__Texto para ler__:

---

Quando um amigo aveirense de longa data me trouxe dois mapas da Ria de
Aveiro, de formato quadrado, com um metro de lado, foi para mim uma
surpresa. Há trinta ou quarenta anos que não via um documento impresso
em «ozalid». Na altura, por mais que espevitasse os neurónios para
classificar este tipo de documento, a palavra adequada nunca me surgiu,
embora soubesse que estava, algures, bem escondida e coberta de poeira,
em algum recanto do meu cérebro. Para cúmulo do azar, o amigo e
detentor desta verdadeira preciosidade também não sabia ou não se
lembrava do nome. Passado algum tempo, quinze ou mais dias, em plena
conversa com uma colega de profissão sobre algo que nada tinha a ver com
isto, foi como se um relâmpago súbito e imprevisto saltasse de uma nuvem
inexistente. Saiu-me a palavra OZALID, completamente descontextualizada.
Parei a conversa. Antes que o diabo me pregasse a partida, peguei num
pedaço de papel e registei-a. Ainda um tanto incrédulo, como que
duvidando do que acabara de me acontecer, abri o computador e escrevi,
no motor de busca, «ozalide». Será que quer dizer «OZALID»? --
interrogou-me a máquina, perante o registo incorrecto que fizera no
pedaço de papel. Respondi afirmativamente. E tinha a confirmação.
A primeira vez que observei este sistema de registo gráfico em
superfícies de grandes dimensões, era eu ainda um jovem na casa dos 15
ou 16 anos. Por esta altura, a minha vida repartia-se essencialmente por
três localidades à beira-mar situadas: Espinho, Porto e Aveiro. No
Porto, porque era aqui que frequentava o ensino liceal; em Espinho,
porque era aqui que vivia; em Aveiro, porque era aqui a casa da minha
avó, onde passava as férias pequenas e alguns fins de semana, quando não
era a avó paterna que se deslocava para Espinho, para estar na companhia
do filho e do neto.

---

__Registos guardados__:

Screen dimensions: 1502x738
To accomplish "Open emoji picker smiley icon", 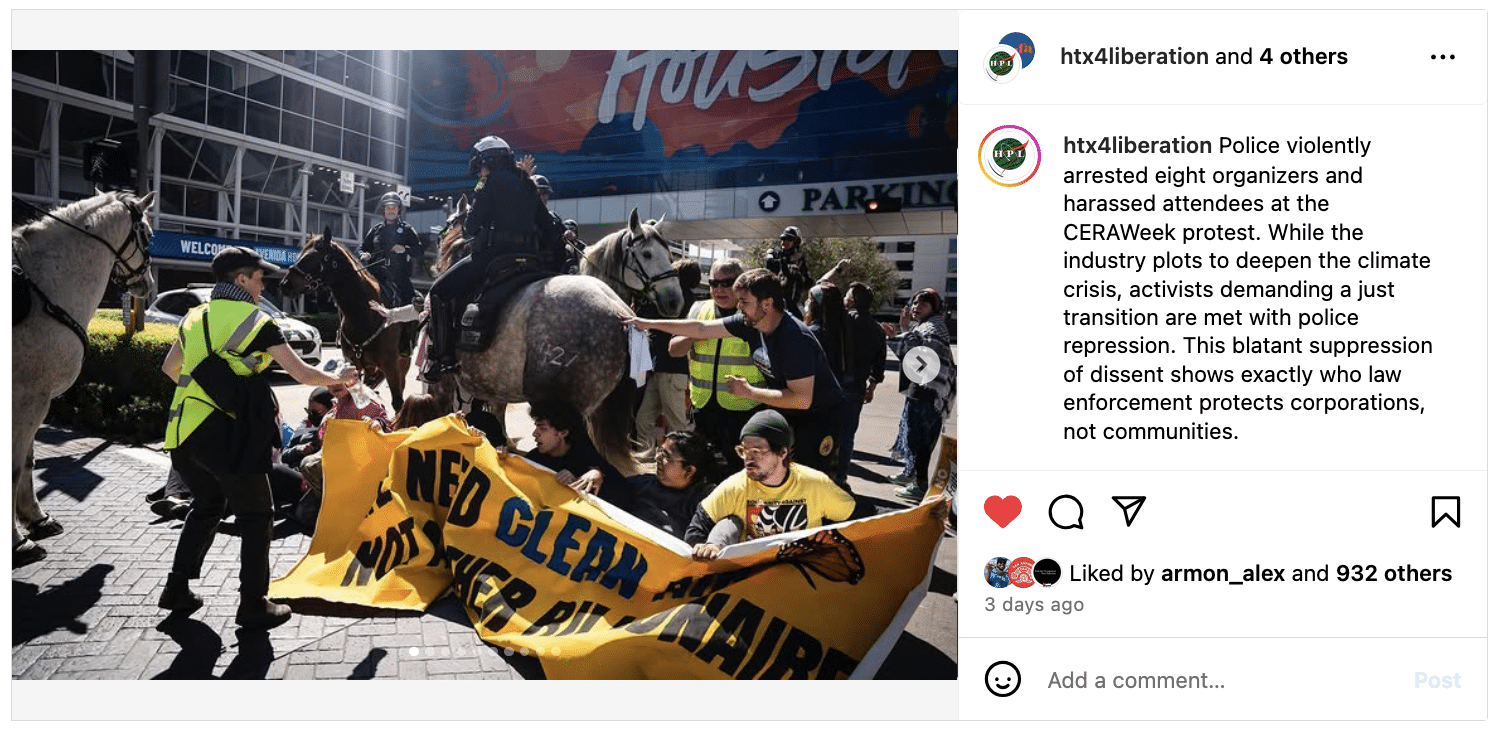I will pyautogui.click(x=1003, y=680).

---

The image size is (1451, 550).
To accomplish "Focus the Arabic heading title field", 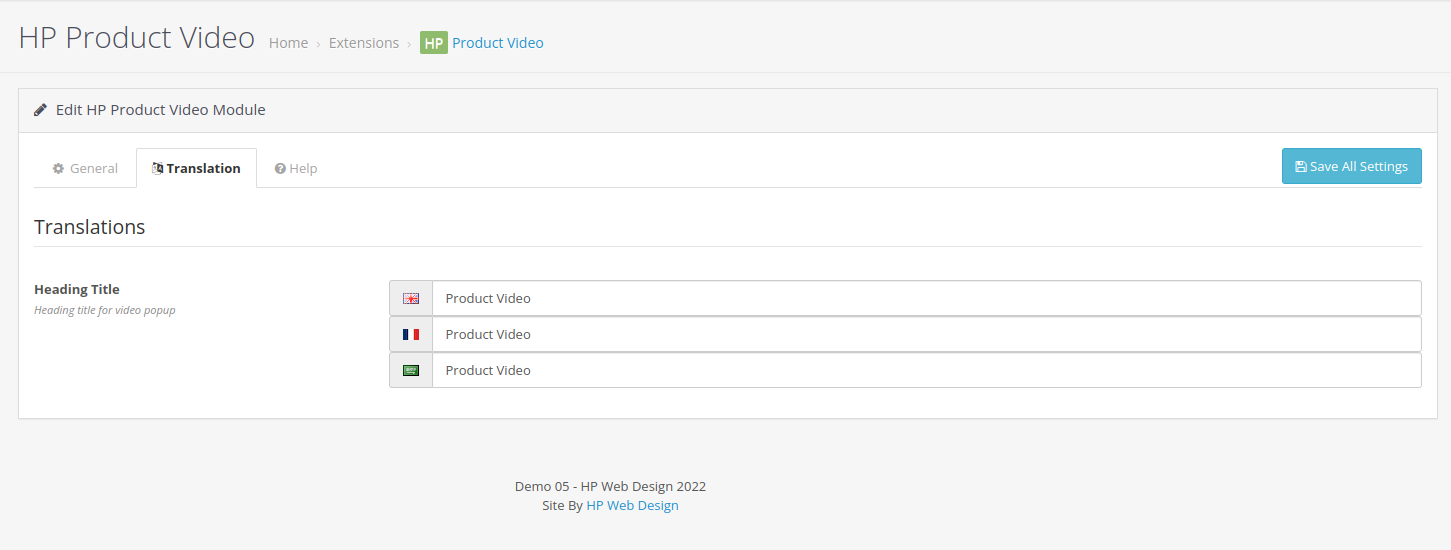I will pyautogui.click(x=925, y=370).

---

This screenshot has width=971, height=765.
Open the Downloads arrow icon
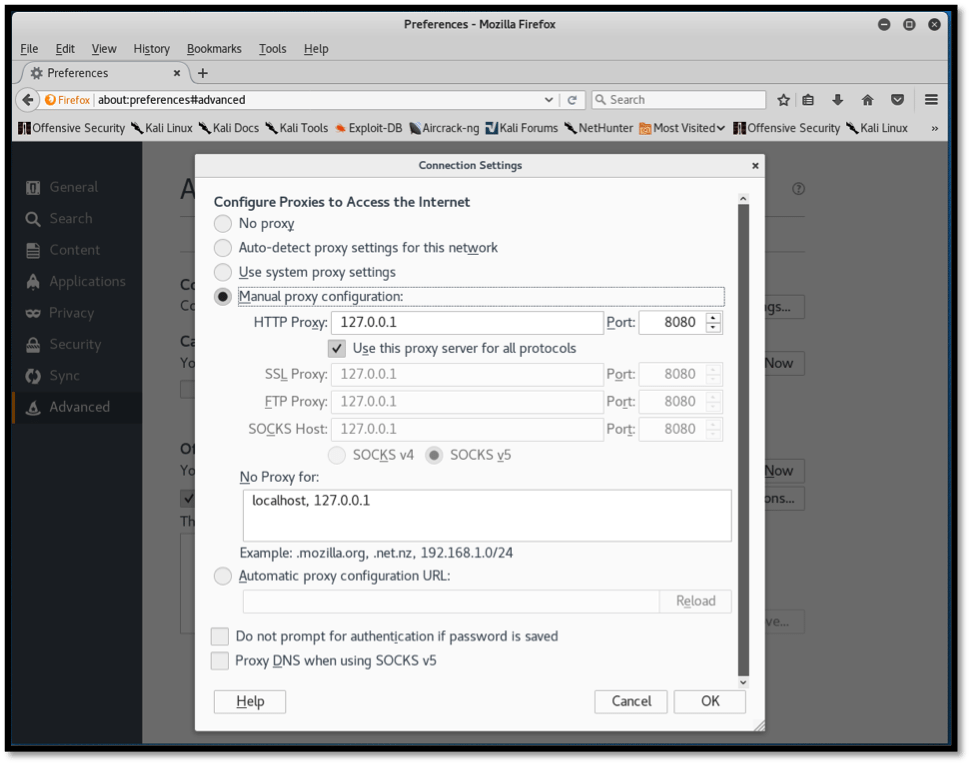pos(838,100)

---

__Tarefas a realizar__:
A - Responda a estas perguntas com base no texto sobre o ozalid:
(i) Que formato e que medida de lado tinham os dois mapas da Ria de Aveiro?
(ii) Há quanto tempo não era visto um documento impresso em «ozalid»?
(iii) Em que localidade se frequentava o ensino liceal?
B - Reproduza sem alterações o trecho do texto sobre o ozalid que vai desde "A primeira vez" até "filho e do neto.".

__Respostas por tarefa__:
A -
(i) Eram quadrados, com um metro de lado.
(ii) Há trinta ou quarenta anos.
(iii) No Porto.

B -
A primeira vez que observei este sistema de registo gráfico em
superfícies de grandes dimensões, era eu ainda um jovem na casa dos 15
ou 16 anos. Por esta altura, a minha vida repartia-se essencialmente por
três localidades à beira-mar situadas: Espinho, Porto e Aveiro. No
Porto, porque era aqui que frequentava o ensino liceal; em Espinho,
porque era aqui que vivia; em Aveiro, porque era aqui a casa da minha
avó, onde passava as férias pequenas e alguns fins de semana, quando não
era a avó paterna que se deslocava para Espinho, para estar na companhia
do filho e do neto.